Records:
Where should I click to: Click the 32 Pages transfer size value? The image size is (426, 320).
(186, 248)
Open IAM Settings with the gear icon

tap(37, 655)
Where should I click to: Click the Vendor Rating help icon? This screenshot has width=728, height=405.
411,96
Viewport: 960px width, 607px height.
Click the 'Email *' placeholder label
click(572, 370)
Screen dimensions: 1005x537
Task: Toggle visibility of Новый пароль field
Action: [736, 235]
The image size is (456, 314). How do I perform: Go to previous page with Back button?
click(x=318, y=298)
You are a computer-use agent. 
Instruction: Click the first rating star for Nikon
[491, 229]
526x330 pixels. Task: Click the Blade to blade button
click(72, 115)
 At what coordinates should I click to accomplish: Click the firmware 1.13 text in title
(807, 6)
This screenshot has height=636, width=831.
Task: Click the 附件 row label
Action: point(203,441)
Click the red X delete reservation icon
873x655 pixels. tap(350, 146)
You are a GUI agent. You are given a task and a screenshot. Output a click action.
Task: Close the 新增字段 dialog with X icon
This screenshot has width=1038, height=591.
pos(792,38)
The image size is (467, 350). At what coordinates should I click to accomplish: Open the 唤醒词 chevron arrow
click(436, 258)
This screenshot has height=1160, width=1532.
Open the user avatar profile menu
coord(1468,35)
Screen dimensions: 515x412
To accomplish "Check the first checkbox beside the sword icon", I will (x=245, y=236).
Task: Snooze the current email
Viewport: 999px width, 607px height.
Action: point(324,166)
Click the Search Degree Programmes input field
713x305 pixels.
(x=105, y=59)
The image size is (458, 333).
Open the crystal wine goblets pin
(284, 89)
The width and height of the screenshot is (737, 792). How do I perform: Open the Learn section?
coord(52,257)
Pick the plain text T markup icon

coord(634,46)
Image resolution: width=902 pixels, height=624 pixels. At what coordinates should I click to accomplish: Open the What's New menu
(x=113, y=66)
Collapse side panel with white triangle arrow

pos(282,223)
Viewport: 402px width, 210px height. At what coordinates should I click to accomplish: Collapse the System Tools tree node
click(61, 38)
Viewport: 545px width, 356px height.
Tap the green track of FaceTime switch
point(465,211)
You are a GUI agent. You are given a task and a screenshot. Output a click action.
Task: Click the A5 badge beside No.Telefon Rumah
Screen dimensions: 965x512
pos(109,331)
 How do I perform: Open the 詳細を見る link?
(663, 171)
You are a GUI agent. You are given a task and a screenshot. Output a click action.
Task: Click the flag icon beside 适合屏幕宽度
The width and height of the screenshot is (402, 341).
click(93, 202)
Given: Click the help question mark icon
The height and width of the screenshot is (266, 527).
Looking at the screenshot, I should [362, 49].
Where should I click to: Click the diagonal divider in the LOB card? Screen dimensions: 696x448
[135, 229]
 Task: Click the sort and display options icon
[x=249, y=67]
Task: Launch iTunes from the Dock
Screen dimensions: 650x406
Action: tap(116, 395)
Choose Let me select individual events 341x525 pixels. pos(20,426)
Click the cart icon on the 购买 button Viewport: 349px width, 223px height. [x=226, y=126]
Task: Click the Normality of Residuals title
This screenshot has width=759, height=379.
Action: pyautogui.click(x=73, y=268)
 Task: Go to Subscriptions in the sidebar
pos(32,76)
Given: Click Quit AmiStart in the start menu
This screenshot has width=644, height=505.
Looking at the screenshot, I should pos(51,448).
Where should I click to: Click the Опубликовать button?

Task objective:
The expected answer is every line in the data above that carries the string "beside".

Written solution:
To accomplish "Check the first checkbox beside the sword icon", I will (x=245, y=236).
Task: Click the A5 badge beside No.Telefon Rumah
Task: Click the flag icon beside 适合屏幕宽度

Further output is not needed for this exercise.